The amounts can add up over time, but they will do so slowly. Another auto-investing service called Acorns invests small amount of change by rounding up your purchases into an investment portfolio. Both require a lot of time, and a lot of purchases for the money to add up to anything more than spare change.

Even on larger purchases, the Stash Stock Back reward isn’t a lot. A $250 purchase at Home Depot would earn you just 31 cents worth of Home Depot Stock.

If you buy something from a merchant that doesn’t have an eligible stock, then Stash will reward you with 0.125% of the default stock of your choosing.

What Is a Stash Stock Back Bonus?

Each month, Stash picks a few companies for a stock back bonus.
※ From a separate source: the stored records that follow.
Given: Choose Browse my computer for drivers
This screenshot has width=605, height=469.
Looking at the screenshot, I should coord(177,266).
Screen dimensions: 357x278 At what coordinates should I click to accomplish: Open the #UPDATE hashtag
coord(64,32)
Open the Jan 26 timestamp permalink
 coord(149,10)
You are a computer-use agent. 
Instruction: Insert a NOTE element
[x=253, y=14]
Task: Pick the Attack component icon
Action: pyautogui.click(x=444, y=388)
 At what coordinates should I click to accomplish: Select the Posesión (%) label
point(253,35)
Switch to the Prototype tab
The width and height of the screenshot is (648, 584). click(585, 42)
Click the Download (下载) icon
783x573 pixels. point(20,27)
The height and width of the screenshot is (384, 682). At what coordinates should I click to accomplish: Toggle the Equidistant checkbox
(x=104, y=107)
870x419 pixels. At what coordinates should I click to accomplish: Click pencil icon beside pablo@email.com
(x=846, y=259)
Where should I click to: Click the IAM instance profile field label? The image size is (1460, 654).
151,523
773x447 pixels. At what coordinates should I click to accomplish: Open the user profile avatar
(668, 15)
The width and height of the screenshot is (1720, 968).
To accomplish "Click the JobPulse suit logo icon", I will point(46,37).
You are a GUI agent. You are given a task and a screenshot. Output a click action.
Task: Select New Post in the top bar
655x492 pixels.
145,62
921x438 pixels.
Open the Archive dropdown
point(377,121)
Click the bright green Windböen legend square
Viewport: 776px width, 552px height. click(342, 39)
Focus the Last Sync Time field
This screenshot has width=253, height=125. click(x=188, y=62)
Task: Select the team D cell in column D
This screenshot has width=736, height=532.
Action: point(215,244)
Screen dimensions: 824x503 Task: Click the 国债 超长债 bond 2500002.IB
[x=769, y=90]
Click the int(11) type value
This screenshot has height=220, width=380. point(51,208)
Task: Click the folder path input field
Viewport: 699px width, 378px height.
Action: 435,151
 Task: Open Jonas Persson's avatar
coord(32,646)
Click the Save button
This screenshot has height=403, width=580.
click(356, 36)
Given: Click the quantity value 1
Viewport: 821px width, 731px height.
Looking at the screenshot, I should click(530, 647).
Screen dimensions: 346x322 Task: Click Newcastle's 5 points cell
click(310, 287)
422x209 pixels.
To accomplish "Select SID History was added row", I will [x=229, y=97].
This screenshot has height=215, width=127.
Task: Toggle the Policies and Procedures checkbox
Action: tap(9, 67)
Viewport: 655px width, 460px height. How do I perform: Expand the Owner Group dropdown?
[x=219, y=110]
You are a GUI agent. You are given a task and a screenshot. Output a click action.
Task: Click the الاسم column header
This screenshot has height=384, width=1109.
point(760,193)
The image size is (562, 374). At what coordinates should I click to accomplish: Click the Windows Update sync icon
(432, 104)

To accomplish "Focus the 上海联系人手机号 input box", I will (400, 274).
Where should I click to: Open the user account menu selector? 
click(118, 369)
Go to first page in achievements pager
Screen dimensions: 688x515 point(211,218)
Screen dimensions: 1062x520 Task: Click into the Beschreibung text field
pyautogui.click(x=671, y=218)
These Stash stock back bonus are worth it. For example, in the month of April purchases with Netflix, Hulu, Disney+, and Spotify have a 2% stock back bonus. So, your $7.99 Disney+ subscription turns into 16 cents worth of Disney stock instead of one cent of Disney+ stock.

Although Stash Stock Back bonuses have been with several different companies, including 3% at Dicks Sporting Goods and 4% at Footlocker, the Stash Stock Back Bonus has been repeating in these same for media subscription companies as April since February 1st.

In the past some of the bigger Stock Back Bonuses were only available to people with the Stash+ plan which costs $9 per month instead of the $1 per month for the base plan. Obviously, upgrading to a service that costs $8 more every month to earn 5% at one retailer for one month is obviously not worth it.

Is Stash Stock Back a Good Idea?

The theory is that your stock back rewards would add up over a long period of time, but other than convivence, Stash Stock Back is a bad idea in most every way. A good cash back card pays at least 1% of each purchase. If you took that 1% and bought fractional shares with Stash you would come out way ahead of taking the pennies you receive from the Stash Stock Back card.

Instead of spending $250 at Home Depot and getting 31 cents worth of Home Depot stock, you could use something like the Chase Freedom Unlimited card and earn 1.5% cash back, or $3.75 on that same $250 Home Depot purchase. You could then redeem that $3.75 and use it to buy $3.75 of Home Depot stock yourself on Stash, or another micro-broker. That’s a 120% return by using a different card vs the stock back reward.

And, that McDonalds purchase? It earns 3% on that same card, so instead of one cent worth of McDonalds stock, that $10 purchase earns you 30 times as much, which you can use to buy McDonalds stock.

So, what is the value of the Stash Stock Back rewards card? Convivence.

If you use another cash back card, you have to manually buy whatever stocks you wanted instead of Stash automatically putting tiny amount of them into your stock portfolio.

Since the amounts are so tiny, it really doesn’t matter how they are invested, but theoretically, the Stash Stock Back card would create a portfolio that tilts heavily toward consumer retailers. After all, that is where you would use a debit card to spend money most frequently.

If you like this idea but want to come at it from a different angle, Griffin is an app where you link an existing credit card of yours, as well as a checking account. Then, Grifin buys $1 of stock of the company for every purchase you make. It doesn’t add up much faster but it’s maybe a little easier to control and you don’t need another card.

In the end, the Stash Stock Back rewards program is a nice little gimmick, but with the tiny amounts involved, there are certainly better ways to generate savings and investing. Continuous investing and compound interest are indeed the way to build wealth, but it takes money to make money, and there just isn’t enough money here.